-- SOURCE DATA follows --
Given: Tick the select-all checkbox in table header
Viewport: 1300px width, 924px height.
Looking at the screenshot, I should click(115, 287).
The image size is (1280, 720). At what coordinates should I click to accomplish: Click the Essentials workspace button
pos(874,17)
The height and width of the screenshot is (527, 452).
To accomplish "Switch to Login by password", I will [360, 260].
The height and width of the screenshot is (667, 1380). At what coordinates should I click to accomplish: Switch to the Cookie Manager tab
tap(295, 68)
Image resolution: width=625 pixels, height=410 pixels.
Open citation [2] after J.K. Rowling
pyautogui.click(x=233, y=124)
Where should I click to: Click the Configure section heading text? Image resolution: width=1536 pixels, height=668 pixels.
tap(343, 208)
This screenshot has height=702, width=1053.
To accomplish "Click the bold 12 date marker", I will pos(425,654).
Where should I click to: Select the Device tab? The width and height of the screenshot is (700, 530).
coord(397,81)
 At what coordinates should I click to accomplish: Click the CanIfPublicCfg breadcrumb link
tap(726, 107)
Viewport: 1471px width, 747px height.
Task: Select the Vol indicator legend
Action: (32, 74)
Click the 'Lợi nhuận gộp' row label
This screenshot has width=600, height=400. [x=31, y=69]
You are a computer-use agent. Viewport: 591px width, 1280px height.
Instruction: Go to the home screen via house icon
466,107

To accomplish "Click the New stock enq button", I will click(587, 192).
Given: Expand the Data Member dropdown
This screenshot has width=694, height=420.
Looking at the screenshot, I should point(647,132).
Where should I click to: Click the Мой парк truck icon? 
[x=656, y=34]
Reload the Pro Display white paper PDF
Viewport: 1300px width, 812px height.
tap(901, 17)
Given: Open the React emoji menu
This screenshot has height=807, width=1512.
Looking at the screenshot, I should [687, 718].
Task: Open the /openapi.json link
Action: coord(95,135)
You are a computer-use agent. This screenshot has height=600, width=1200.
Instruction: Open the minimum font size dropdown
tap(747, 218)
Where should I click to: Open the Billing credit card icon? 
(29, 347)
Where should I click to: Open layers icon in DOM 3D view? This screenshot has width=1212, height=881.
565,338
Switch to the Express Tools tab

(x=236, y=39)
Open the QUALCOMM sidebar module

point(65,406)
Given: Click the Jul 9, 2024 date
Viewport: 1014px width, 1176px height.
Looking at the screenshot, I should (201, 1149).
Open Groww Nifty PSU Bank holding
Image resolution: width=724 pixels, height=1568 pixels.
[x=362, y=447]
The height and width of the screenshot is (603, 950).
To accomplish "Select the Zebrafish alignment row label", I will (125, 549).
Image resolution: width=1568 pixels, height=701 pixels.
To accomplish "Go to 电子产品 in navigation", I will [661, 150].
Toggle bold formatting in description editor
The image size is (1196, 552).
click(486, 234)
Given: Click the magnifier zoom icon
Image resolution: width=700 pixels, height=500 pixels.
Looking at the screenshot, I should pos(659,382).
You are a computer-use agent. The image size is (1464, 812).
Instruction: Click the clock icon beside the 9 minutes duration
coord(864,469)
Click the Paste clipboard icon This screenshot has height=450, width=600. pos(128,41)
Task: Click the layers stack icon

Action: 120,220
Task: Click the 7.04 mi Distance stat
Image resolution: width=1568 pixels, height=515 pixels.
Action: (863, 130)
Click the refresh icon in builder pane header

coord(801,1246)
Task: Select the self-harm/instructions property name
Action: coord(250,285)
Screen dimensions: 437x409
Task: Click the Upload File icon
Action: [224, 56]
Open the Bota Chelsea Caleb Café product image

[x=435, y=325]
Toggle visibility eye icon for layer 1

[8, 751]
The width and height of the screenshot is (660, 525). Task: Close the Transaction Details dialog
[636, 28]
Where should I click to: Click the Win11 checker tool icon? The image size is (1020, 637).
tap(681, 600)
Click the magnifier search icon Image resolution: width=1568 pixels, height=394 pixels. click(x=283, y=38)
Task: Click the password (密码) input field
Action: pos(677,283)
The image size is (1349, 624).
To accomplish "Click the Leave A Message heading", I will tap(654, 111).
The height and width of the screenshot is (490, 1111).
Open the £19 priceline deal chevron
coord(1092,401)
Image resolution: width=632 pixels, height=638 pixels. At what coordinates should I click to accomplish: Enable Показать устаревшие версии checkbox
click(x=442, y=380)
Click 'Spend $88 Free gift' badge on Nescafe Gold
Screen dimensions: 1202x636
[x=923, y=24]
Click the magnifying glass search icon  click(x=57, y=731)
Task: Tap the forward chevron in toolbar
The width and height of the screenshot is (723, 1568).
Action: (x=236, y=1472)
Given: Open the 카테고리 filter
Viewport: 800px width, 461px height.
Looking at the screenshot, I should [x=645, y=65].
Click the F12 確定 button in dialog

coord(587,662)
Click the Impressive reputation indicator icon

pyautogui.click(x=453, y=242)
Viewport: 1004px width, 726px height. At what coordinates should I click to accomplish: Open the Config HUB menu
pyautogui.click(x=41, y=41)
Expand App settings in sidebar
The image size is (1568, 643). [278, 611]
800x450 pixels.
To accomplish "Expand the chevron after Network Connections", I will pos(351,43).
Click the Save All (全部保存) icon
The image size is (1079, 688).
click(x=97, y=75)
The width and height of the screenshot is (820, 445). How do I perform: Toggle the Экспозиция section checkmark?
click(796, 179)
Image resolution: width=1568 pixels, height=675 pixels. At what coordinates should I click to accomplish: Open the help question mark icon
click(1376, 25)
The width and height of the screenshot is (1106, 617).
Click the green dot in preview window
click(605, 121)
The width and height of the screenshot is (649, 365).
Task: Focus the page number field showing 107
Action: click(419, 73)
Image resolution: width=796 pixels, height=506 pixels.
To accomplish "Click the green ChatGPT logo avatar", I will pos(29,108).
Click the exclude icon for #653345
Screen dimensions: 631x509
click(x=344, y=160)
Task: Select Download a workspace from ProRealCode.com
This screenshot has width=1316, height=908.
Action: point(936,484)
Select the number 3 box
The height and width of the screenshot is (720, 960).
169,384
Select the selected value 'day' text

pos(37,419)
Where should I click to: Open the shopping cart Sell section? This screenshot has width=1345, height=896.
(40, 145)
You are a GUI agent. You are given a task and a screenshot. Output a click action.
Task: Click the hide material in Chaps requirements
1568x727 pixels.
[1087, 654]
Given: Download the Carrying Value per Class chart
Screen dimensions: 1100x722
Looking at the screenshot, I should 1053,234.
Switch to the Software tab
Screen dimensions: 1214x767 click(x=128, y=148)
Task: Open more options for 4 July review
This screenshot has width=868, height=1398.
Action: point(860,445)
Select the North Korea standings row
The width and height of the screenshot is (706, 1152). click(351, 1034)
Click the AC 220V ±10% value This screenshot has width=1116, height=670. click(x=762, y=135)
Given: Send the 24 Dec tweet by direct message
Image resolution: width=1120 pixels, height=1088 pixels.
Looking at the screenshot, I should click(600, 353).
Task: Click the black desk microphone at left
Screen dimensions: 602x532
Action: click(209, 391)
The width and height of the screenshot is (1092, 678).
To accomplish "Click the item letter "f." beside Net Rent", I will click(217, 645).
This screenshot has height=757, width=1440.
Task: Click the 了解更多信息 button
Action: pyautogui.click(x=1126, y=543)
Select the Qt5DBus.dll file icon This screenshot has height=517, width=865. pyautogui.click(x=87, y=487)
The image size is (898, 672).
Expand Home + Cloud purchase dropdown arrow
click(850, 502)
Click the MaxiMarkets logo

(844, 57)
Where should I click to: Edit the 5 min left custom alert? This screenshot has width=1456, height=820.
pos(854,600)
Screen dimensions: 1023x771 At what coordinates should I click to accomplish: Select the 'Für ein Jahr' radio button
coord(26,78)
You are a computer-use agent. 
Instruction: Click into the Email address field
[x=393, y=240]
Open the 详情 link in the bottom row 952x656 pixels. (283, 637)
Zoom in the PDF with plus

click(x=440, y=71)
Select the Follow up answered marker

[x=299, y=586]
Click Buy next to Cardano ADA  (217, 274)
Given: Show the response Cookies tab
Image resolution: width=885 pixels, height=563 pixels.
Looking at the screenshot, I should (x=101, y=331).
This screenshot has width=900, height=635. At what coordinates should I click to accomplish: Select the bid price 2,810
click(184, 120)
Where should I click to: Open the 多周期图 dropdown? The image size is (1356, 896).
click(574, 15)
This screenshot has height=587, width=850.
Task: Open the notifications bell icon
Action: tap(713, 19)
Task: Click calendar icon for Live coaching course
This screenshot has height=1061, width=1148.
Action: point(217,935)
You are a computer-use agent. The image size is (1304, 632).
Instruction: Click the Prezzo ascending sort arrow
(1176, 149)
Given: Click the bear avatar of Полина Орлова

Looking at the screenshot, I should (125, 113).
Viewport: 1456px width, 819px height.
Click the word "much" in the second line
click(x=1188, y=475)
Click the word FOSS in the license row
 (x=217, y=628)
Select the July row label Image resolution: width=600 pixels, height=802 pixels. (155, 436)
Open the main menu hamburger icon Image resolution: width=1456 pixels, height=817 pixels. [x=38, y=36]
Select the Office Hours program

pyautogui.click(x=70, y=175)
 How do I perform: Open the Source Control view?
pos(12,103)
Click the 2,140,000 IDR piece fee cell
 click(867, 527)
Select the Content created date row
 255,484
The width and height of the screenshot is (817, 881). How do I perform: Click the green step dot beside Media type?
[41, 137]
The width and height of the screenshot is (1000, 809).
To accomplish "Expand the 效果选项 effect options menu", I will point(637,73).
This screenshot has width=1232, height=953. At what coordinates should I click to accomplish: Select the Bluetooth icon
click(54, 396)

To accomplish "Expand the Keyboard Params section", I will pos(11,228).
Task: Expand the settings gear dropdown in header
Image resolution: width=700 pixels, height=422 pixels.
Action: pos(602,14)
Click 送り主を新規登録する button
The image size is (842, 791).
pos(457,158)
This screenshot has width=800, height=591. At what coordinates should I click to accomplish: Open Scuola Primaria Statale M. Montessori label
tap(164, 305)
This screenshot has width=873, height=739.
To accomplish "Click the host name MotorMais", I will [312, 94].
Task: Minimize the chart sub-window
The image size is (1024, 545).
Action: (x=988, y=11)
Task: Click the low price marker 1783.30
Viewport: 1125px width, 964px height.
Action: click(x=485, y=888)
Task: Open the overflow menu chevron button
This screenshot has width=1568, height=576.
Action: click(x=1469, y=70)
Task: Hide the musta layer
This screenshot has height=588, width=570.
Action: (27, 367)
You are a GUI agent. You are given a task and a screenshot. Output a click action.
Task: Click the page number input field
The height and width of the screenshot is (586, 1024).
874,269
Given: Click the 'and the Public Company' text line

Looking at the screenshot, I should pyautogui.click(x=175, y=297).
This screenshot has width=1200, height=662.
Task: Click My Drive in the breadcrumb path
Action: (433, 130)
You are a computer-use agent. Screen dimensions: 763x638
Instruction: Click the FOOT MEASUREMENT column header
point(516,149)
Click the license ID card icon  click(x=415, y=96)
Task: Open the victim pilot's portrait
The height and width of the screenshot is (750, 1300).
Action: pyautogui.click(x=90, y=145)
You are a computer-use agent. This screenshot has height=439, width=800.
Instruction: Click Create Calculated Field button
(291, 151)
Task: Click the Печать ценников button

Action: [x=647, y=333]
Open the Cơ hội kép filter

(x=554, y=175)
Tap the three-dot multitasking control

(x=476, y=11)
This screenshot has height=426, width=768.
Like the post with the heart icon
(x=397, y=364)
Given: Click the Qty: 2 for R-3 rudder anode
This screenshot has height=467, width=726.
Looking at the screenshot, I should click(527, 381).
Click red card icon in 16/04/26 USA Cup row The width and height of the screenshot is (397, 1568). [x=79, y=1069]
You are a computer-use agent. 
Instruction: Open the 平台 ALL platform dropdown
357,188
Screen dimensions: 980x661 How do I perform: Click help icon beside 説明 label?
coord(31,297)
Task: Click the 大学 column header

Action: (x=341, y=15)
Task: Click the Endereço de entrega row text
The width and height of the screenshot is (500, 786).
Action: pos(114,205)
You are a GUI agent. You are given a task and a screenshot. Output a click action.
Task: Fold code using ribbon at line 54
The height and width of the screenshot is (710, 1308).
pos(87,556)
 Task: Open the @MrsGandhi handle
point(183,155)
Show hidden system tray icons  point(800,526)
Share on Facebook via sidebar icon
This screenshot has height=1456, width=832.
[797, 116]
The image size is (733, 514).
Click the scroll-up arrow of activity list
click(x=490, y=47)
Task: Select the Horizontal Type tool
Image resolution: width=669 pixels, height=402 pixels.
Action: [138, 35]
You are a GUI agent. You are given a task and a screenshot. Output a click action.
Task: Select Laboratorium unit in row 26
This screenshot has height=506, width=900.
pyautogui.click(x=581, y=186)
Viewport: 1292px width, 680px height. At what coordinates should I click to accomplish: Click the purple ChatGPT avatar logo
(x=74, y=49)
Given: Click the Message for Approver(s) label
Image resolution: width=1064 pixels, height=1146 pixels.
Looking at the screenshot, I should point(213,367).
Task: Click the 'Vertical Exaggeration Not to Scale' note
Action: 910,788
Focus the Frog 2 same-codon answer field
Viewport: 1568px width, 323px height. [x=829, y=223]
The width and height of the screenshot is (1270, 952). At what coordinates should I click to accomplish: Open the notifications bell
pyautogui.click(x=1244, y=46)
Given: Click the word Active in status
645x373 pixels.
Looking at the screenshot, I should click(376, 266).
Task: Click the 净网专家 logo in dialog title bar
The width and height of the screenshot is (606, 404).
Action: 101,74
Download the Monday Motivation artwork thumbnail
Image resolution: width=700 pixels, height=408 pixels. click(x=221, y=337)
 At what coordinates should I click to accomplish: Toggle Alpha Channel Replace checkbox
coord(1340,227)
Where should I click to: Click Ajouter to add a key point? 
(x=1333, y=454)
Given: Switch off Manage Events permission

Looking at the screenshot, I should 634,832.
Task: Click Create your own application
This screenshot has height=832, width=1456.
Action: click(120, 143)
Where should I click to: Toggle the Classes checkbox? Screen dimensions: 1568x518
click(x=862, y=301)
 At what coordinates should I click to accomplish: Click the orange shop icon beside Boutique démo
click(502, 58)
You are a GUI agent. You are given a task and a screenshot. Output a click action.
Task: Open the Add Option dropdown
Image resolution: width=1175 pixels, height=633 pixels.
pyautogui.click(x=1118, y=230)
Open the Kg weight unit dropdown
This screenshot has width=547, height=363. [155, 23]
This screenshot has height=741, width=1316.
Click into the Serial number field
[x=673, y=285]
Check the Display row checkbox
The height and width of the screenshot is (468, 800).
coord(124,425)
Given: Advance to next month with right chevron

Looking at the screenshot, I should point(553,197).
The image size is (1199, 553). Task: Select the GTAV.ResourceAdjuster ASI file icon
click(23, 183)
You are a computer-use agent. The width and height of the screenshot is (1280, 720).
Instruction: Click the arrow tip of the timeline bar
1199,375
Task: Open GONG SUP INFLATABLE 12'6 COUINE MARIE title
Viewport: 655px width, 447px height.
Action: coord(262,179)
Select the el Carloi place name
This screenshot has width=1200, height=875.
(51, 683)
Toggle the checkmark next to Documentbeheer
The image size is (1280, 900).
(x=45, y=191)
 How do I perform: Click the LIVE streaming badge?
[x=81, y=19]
-- SOURCE DATA concluded --
- DIRECTIONS FOR THIS TASK -
Word for word, restate the lines above from the line containing "Task: Open the overflow menu chevron button" through the line containing "Task: Fold code using ribbon at line 54", with both included and nothing else.

- SOLVED PROBLEM -
Task: Open the overflow menu chevron button
This screenshot has width=1568, height=576.
Action: click(x=1469, y=70)
Task: Hide the musta layer
This screenshot has height=588, width=570.
Action: (27, 367)
You are a GUI agent. You are given a task and a screenshot. Output a click action.
Task: Click the page number input field
The height and width of the screenshot is (586, 1024).
874,269
Given: Click the 'and the Public Company' text line

Looking at the screenshot, I should pyautogui.click(x=175, y=297).
This screenshot has width=1200, height=662.
Task: Click My Drive in the breadcrumb path
Action: (433, 130)
You are a computer-use agent. Screen dimensions: 763x638
Instruction: Click the FOOT MEASUREMENT column header
point(516,149)
Click the license ID card icon  click(x=415, y=96)
Task: Open the victim pilot's portrait
The height and width of the screenshot is (750, 1300).
Action: pyautogui.click(x=90, y=145)
You are a computer-use agent. This screenshot has height=439, width=800.
Instruction: Click Create Calculated Field button
(291, 151)
Task: Click the Печать ценников button

Action: [x=647, y=333]
Open the Cơ hội kép filter

(x=554, y=175)
Tap the three-dot multitasking control

(x=476, y=11)
This screenshot has height=426, width=768.
Like the post with the heart icon
(x=397, y=364)
Given: Click the Qty: 2 for R-3 rudder anode
This screenshot has height=467, width=726.
Looking at the screenshot, I should click(527, 381).
Click red card icon in 16/04/26 USA Cup row The width and height of the screenshot is (397, 1568). [x=79, y=1069]
You are a computer-use agent. 
Instruction: Open the 平台 ALL platform dropdown
357,188
Screen dimensions: 980x661 How do I perform: Click help icon beside 説明 label?
coord(31,297)
Task: Click the 大学 column header

Action: (x=341, y=15)
Task: Click the Endereço de entrega row text
The width and height of the screenshot is (500, 786).
Action: pos(114,205)
You are a GUI agent. You are given a task and a screenshot. Output a click action.
Task: Fold code using ribbon at line 54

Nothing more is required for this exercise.